САНКТ-ПЕТЕРБУРГ, 25 января. /ТАСС/. Специалисты СПбГЭТУ "ЛЭТИ" создали программное обеспечение, которое позволяет с помощью искусственного интеллекта (ИИ) диагностировать форму и основные характеристики одной из самых опасных врожденных патологий - гиперинсулинизма. Новая программа позволяет быстро выявлять очаги заболевания в поджелудочной железе и определять его морфологию, сообщили ТАСС в среду в пресс-службе ЛЭТИ.
"Ученые ЛЭТИ научились оперативно определять морфологическую форму врожденной патологии поджелудочной железы с помощью искусственного интеллекта. Программа, которую разработали в ЛЭТИ, позволяет врачу быстро и точно определять морфологическую форму гиперинсулинизма по КТ-снимкам", - рассказали в пресс-службе.
Что такое гиперинсулинизм?
Врожденный гиперинсулинизм (ВГИ) является наследственным заболеванием, которое представляет угрозу для жизни и здоровья новорожденных детей, пояснила магистрант кафедры радиотехнических систем (РС) СПбГЭТУ "ЛЭТИ" Ксения Санарова. Из-за ВГИ происходит чрезмерное выделение инсулина, который ответственен за расщепление глюкозы в организме. Быстрая утилизация глюкозы приводит к ее дефициту (гипогликемии), а как следствие - к угрозам для мозга и ЦНС.
Медики выделяют три основные формы ВГИ: диффузную, при которой вырабатывающие излишки инсулина клетки распределены по поджелудочной железе равномерно, фокальную, для которой характерен определенный очаг внутри поджелудочной, и самую сложную атипичную форму.
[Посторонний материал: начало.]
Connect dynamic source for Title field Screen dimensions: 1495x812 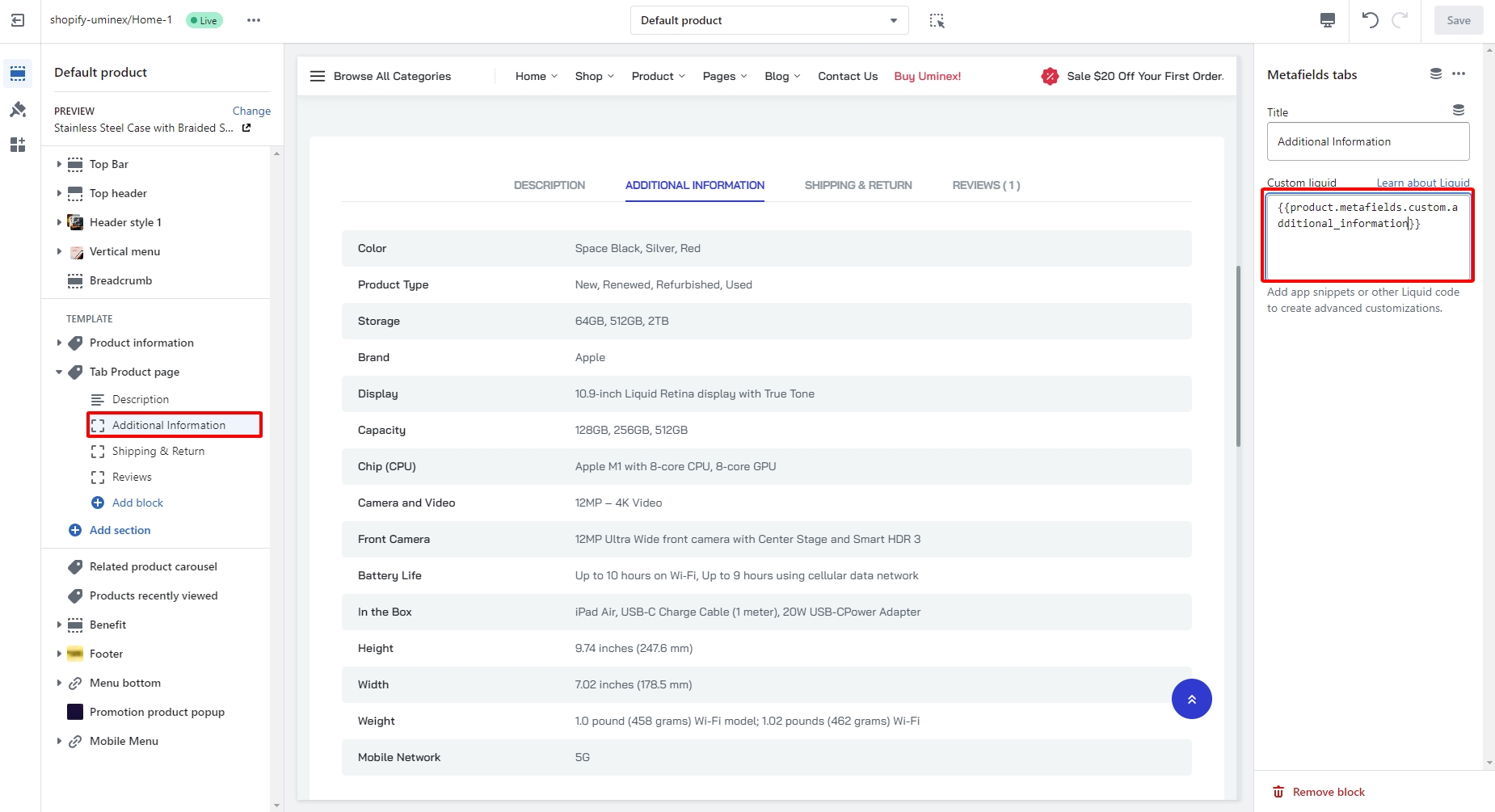pyautogui.click(x=1458, y=110)
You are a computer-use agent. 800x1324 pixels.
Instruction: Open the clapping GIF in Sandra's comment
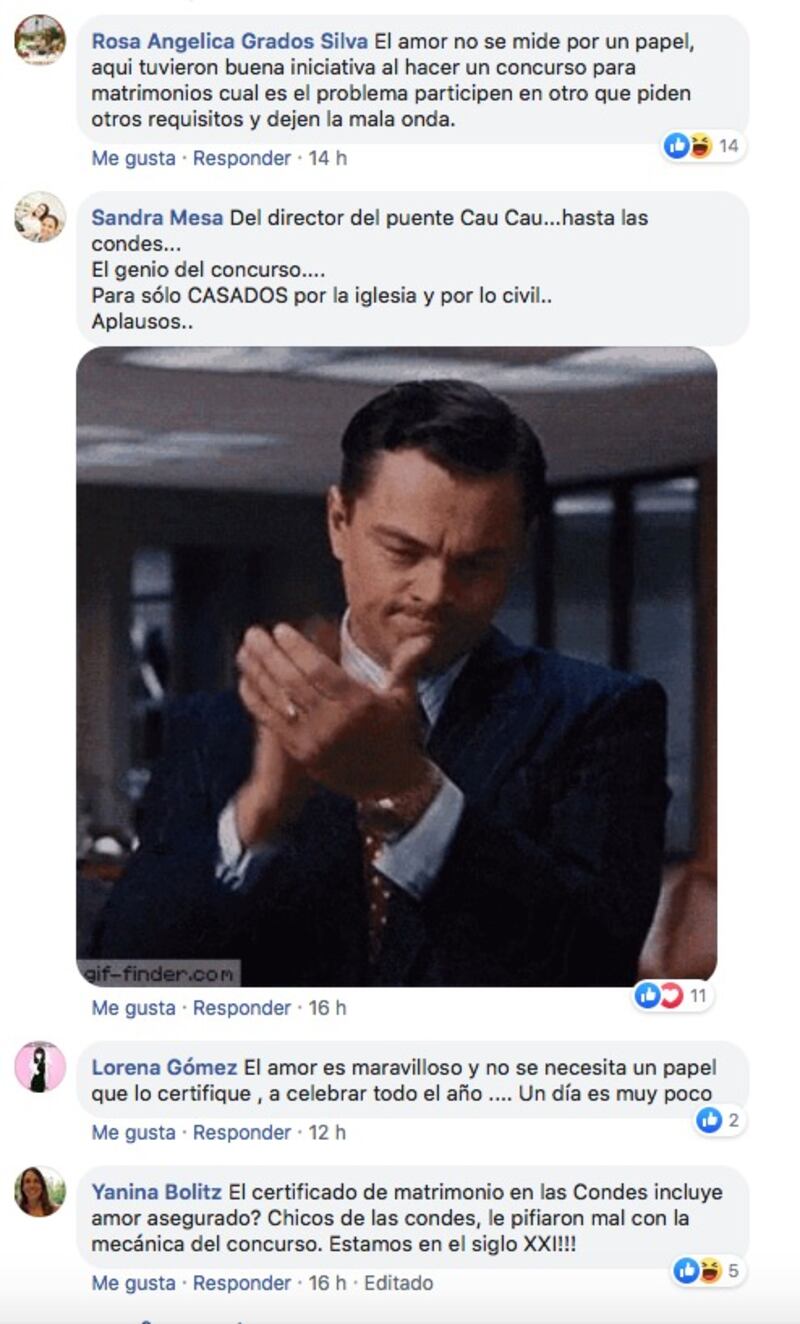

Само наличие ВГИ определяется по анализу крови, но для лечения заболевания необходимо понимание формы патологии. Для этого проводят позитронную эмиссионную томографию (ПЭТ) - пациенту внутривенно вводят безопасный радиофармацевтический препарат, который избирательно накапливается в клетках поджелудочной железы, вырабатывающих инсулин.
Разработка ЛЭТИ
Сама томография позволяет получить необходимые снимки, однако основная проблема заключается в их интерпретации врачом. Медики могут проводить подобный анализ вручную, но для этого требуется высокая квалификация и большие временные затраты.
Разработка ЛЭТИ позволяет ускорить процесс до нескольких минут и повысить точность анализа снимка. Точность определения степени заболевания составляет 86%, отметил профессор кафедры радиотехнических систем СПбГЭТУ "ЛЭТИ" Александр Красичков.
Всего в исследовании использовалось 50 снимков детей с врожденным гиперинсулинизмом. База данных материалов в обезличенном виде была предоставлена и размечена группой медиков из Национального медицинского исследовательского центра им. В. А. Алмазова.
"ВГИ до настоящего времени продолжает оставаться тяжелой для диагностики и лечения врожденной патологией. <…> Внедрение в клиническую практику программного модуля на основе искусственного интеллекта позволило значительно оптимизировать диагностику данной сложной патологии, а в отношении атипичных форм разработать принципиально новый подход к планированию терапевтической тактики", - добавила заведующая кафедрой детских болезней с клиникой НМИЦ им. В. А. Алмазова профессор Ирина Никитина.